The program doesn’t just find candidates. It trains them, too. “Everything from how to put together a political plan to a fundraising plan. Your overall communications strategy. How to file for office,” she said.

The GOP needs to gain two Assembly seats and one Senate seat to break the Democrats’ two-thirds hold. (Though Democrats have already temporarily lost their supermajority in the Senate, with Sens. Ron Calderon and Rod Wright on paid leave to deal with legal problems.)

Kashkari vs. Donnelly

Republican leaders wanted to keep the focus on their modest goals this weekend. That’s understandable, given the substantial hurdles the party is still facing on the state level. Republicans may not even field a candidate in several statewide races this fall. And with Gov. Jerry Brown boasting 60 percent approval ratings and a massive campaign war chest, the GOP would need a series of small miracles to begin to compete in the gubernatorial race.
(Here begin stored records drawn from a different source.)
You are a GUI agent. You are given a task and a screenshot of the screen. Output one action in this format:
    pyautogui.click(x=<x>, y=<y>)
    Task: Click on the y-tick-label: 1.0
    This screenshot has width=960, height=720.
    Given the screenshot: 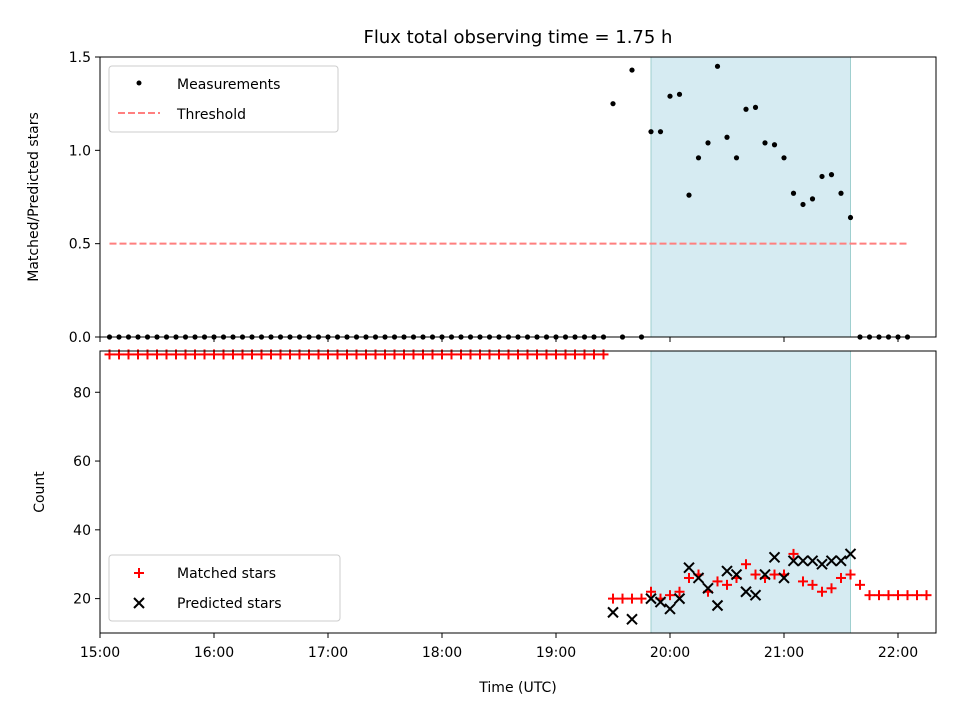 What is the action you would take?
    pyautogui.click(x=80, y=151)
But nevertheless, there is a campaign for governor this year, and the party’s two leading candidates spent the weekend working hard.

Former U.S. Treasury official Neel Kashkari speaks to campaign volunteers. (Scott Detrow)
Former U.S. Treasury official Neel Kashkari speaks to campaign volunteers. (Scott Detrow)

Former U.S. Treasury official Neel Kashkari framed himself as the man to rebuild the state's Republican Party. “I want to make it the young party, the party of ideas. The party of hard work,” he told a flock of campaign volunteers during a Saturday afternoon event.  “The diverse party. Everyone is welcome.”

Kashkari has worked hard to brand himself as the young, cool candidate in the race. In contrast to the 75-year-old Brown and the conservative Assemblyman Tim Donnelly, Kashkari is the guy who uses emoji icons in his tweets and pauses speeches to post Instagram pictures. He threw a big party Saturday night, and made sure to tell his campaign volunteers that the band would be playing Michael Jackson music.

But at a convention full of conservative activists, many people didn’t want to rebuild or rebrand the Republican Party. It was Donnelly, not Kashkari, who won the biggest applause of the weekend. The Tea Party favorite heard loud cheers when he called Brown a “Marxist-progressive parading as a Democrat, “ railed against gun control and decried a law signed last year allowing transgender students to use the facilities of their choice.

Donnelly dismissed Kashkari as just the latest in a long line of watered-down Republican candidates.

“All right, let’s look at the pathway that got us where we are as a party: to less than a third of the electorate,” he told reporters. “We put up moderate billionaires who are not effective campaigners and don’t connect with people’s hearts and minds. They didn’t take the tough stands. The controversial stands.”

Kashkari has raised hundreds of thousands more dollars than Donnelly and has the backing of most of the party’s establishment. That doesn’t bother Donnelly.

“I will have the evangelicals. I will have people who identify them as Tea Party,” he said.  “I will have people who identify themselves as libertarian.”

Neither candidate has begun running television ads yet, with 11 weeks to go before the primary.